RECORDED INFORMATION:
■ ■ ■ ■

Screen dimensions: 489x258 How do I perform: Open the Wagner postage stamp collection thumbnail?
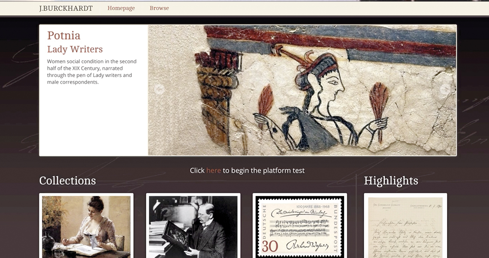(x=300, y=227)
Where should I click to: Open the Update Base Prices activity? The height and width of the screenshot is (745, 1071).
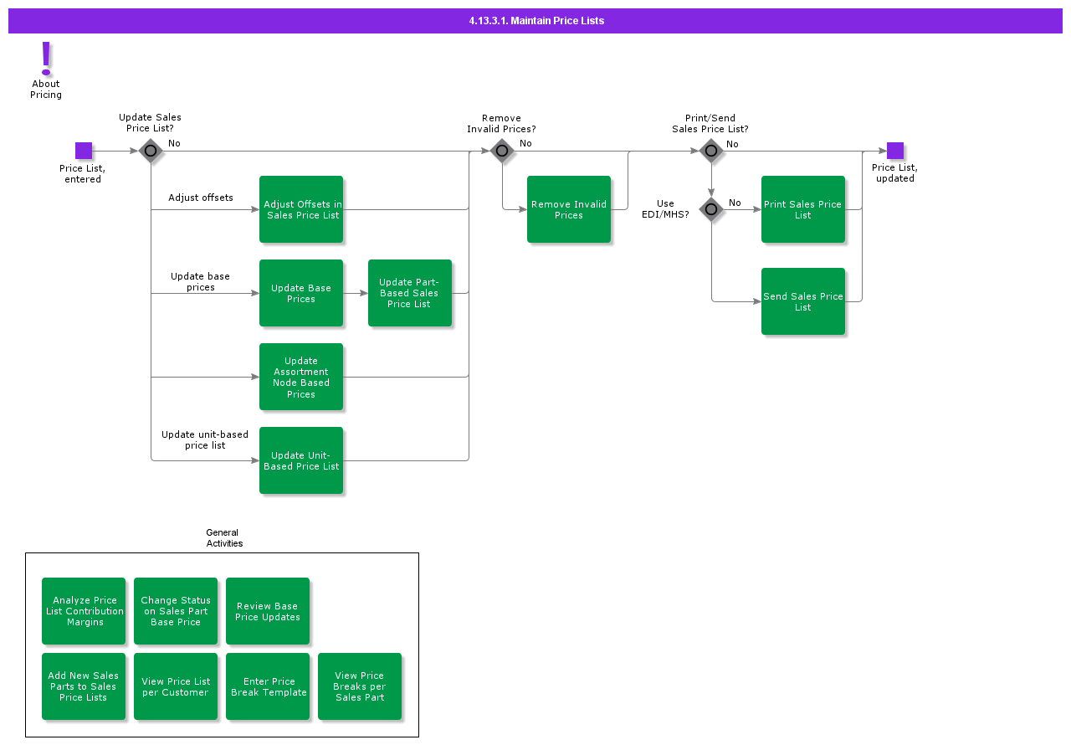(301, 293)
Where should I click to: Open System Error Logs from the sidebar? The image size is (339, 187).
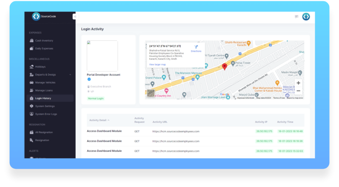[46, 114]
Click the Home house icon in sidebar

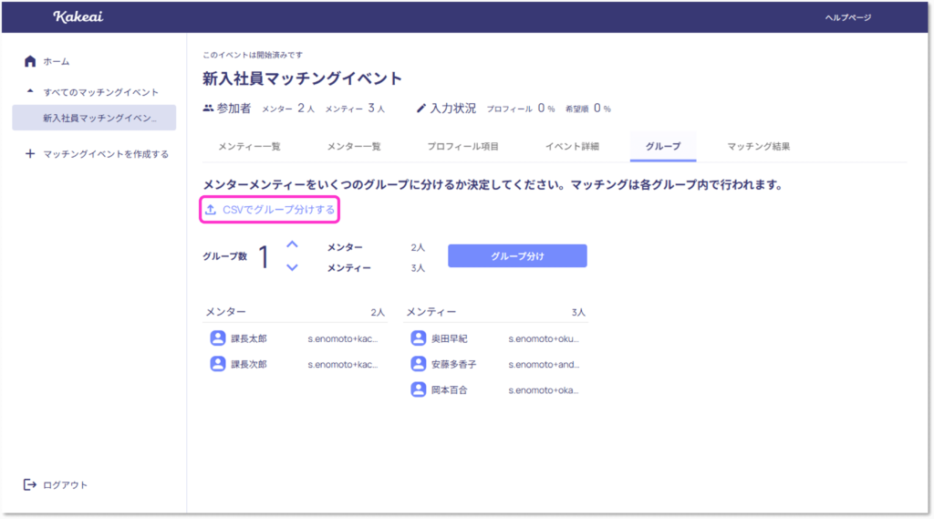pyautogui.click(x=30, y=61)
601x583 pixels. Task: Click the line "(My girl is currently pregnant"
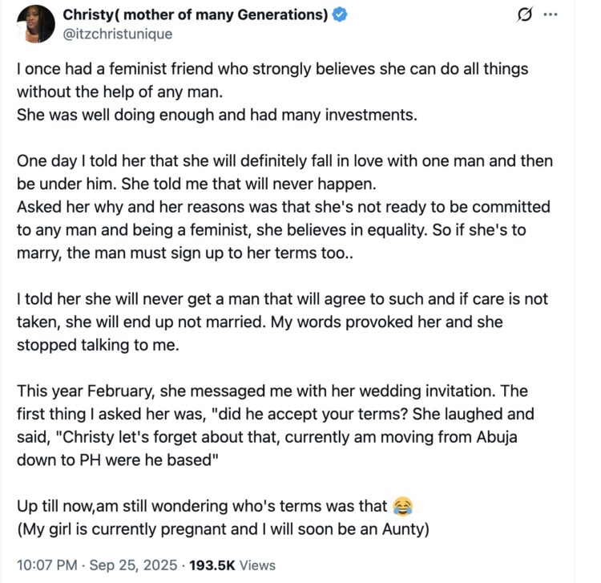227,528
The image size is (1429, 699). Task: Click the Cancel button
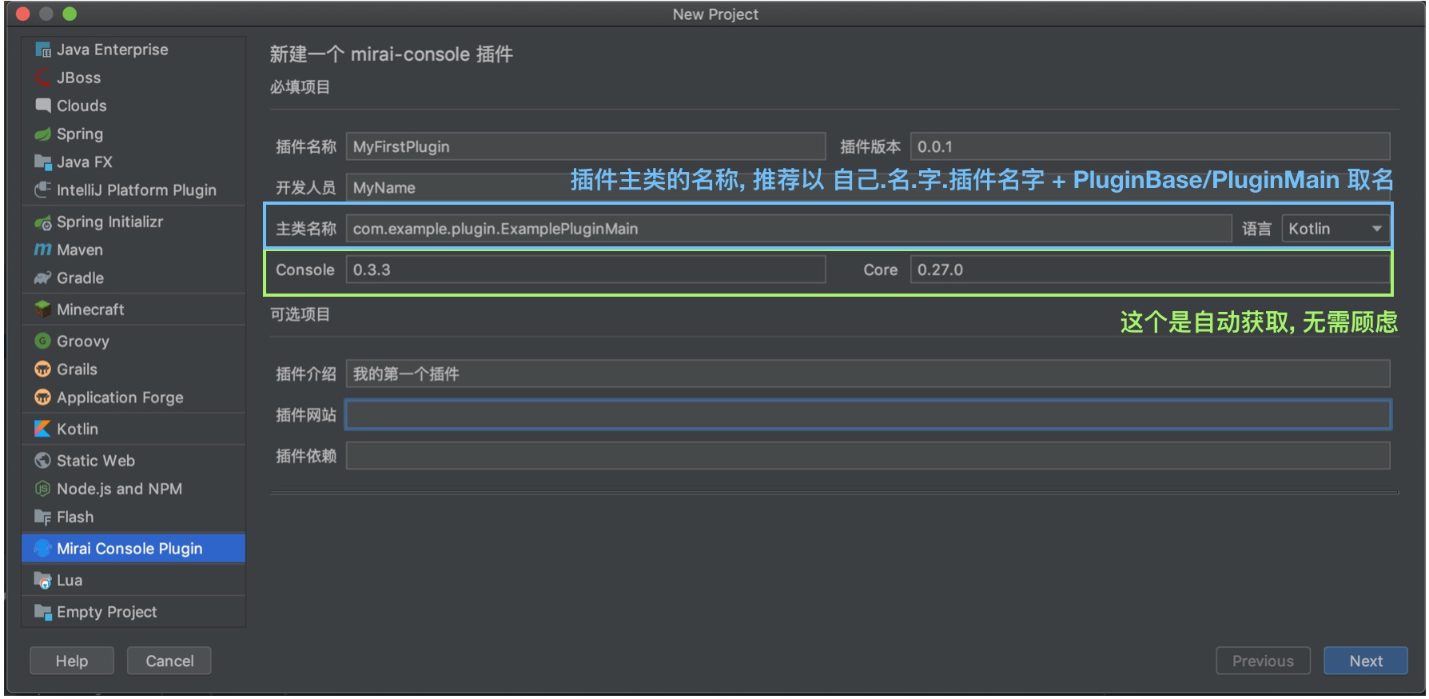(169, 661)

■ ■ ■ ■

THE TASK: Quote every line of the listing above word for word, leaving out the pictures.

THE SOLUTION:
Screen dimensions: 489x258 How do I perform: Open the Wagner postage stamp collection thumbnail?
(x=300, y=227)
Where should I click to: Open the Update Base Prices activity? The height and width of the screenshot is (745, 1071).
(301, 293)
Where should I click to: Open System Error Logs from the sidebar? The image size is (339, 187).
[46, 114]
Click the Home house icon in sidebar

pyautogui.click(x=30, y=61)
601x583 pixels. Task: Click the line "(My girl is currently pregnant"
227,528
The image size is (1429, 699). Task: Click the Cancel button
(169, 661)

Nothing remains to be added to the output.